Variations on a Theme
Since MBM Corp. targets the small commercial and in-plant printing markets, its largest cutter is a 251⁄2˝ model, notes Bill Golde, president of the North Charleston, SC-based manufacturer. Add-ons like material handling peripherals and CIP4 support primarily are for the bigger cutters, he says, but similar types of enhancements are being implemented at this level.
"We do offer programmable machines," Golde says. "Our Triumph 6550-EP, for example, has a 10-button electronic keypad and digital readout to preset measurements for the backgauge. There's also a memory key for repeat cuts."
When it comes to safety, putting infrared beam systems on smaller, lower cost cutters isn't a realistic option, Golde contends, but he believes some type of guard still should be standard. "The 6550 has a plastic shield that comes down over the knife, and the cutting cycle can't be activated unless it is in place." The machine also has safety guards on its front and rear tables.
Standard Finishing's 24˝ Horizon APC-M61 paper cutter is said to feature advanced programming capabilities that are easy to use. A highly polished, chrome-plated worktable provides a smooth surface for lift travel and virtually eliminates marking. Dual-speed induction-hardened backgauge screw and forged linear raceway deliver sustained cutting accuracy, according to the Andover, MA-based manufacturer.
For smaller jobs, Standard offers the Horizon PC-45 and PC-64II semi-automatic cutters. The PC-45 offers a 17.7˝ wide cutting capacity, illuminated cut line and a maximum lift of 2.7˝. The PC-64II knife features a precision-built backgauge lead-screw that enables trim cuts as fine as 0.019˝.
Cutronix Technologies recently introduced its new line of Five-star computerized paper cutters in sizes from 30˝ to 52˝. The machines feature infrared safety beams, full air tables, an overhead leadscrew with cylindrical guide and center-actuated clamping. The larger models have a double-pull arm for durability and accuracy in heavier cutting applications. The Markham, ON-based company says that knife changes are fast and simple via a crank-down elevator system, with the knife holder specifically designed to protect the operator.
Given these trends in product development, computerized, systematized, connected and automated may be the more important terms in defining the future of cutters.
High-tech features are nice, but paper cutter performance really balances on the edge of the knife. The longer it stays sharp, the better.
Heat treating and carbide applications have become common practices for increasing knife durability.
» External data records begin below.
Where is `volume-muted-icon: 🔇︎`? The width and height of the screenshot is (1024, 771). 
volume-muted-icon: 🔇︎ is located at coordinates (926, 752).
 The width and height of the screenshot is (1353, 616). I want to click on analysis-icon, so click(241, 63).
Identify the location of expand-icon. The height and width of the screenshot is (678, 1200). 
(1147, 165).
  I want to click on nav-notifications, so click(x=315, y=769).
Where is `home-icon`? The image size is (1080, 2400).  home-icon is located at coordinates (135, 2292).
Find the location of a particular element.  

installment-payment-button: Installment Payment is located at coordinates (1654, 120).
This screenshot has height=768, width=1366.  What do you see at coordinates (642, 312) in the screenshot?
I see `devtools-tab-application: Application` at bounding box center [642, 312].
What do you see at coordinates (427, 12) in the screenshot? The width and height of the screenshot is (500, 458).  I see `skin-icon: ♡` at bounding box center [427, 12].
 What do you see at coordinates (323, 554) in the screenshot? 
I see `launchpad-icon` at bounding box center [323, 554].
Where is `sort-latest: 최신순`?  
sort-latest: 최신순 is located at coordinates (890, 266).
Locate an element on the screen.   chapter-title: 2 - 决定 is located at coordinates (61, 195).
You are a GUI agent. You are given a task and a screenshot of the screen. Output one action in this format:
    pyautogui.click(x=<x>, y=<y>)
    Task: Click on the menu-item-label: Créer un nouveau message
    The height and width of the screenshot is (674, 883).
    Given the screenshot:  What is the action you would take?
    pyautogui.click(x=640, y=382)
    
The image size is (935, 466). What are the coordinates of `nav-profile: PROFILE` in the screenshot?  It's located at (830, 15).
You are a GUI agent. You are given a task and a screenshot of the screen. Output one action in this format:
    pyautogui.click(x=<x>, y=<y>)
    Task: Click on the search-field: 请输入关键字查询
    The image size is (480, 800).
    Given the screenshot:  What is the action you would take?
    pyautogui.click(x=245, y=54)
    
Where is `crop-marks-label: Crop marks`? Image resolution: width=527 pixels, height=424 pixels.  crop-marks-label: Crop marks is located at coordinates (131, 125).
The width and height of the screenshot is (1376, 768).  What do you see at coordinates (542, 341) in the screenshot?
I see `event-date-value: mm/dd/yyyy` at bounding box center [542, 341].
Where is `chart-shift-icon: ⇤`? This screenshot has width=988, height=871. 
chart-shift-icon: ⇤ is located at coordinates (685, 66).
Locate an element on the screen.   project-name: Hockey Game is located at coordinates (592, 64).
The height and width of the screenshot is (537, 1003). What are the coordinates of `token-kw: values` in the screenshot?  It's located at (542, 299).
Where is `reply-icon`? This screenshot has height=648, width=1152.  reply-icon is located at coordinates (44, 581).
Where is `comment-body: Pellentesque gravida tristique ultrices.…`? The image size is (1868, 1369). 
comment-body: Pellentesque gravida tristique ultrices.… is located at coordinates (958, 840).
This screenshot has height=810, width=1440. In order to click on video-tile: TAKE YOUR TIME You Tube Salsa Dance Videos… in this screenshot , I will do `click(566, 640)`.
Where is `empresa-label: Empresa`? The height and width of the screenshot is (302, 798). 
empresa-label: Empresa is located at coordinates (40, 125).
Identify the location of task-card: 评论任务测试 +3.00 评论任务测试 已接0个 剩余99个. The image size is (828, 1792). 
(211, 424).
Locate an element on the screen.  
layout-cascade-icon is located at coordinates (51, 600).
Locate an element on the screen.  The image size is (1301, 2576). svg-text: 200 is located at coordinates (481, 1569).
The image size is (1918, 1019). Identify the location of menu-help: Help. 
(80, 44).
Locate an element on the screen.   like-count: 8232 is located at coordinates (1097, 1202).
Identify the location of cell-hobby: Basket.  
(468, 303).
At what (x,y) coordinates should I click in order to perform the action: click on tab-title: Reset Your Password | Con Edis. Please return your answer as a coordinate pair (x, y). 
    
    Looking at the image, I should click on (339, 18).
But now, Cryocore, in Wallingford, PA, is among the pioneering companies hoping the industry will warm up to the concept of cryogenic treatment. The process of slowly lowering the temperature of metal to -320°F in a computer-controlled cryogenic chamber realigns the material's molecules into a more orderly orientation, explains Bill Foth, operations manager. "This greatly extends the usable life of any metal item that rolls, impacts, cuts or slices," he adds.
The technology grew out of the space program, Foth says. NASA engineers noticed changes in the molecular structure of materials exposed to the extreme cold of space.
The improvement in wear resistance depends on the original quality of the knife and type of paper being cut, but edges of processed knives should withstand 60 to 125 percent more cuts, Foth claims. The treatment should only need to be applied once, since a sharpened knife will exhibit the same performance enhancement—if the blade isn't excessively ground until the point where it turns blue, he says. "Cryogenic processing actually makes it a little easier to true up the blade, since about 10 percent less material needs to come off the edge to make it sharp again."
Knives up to 60˝ can be treated at a cost of up to $120 for the maximum length. Customers can expect to have their treated items back within a week of receipt at the processing center.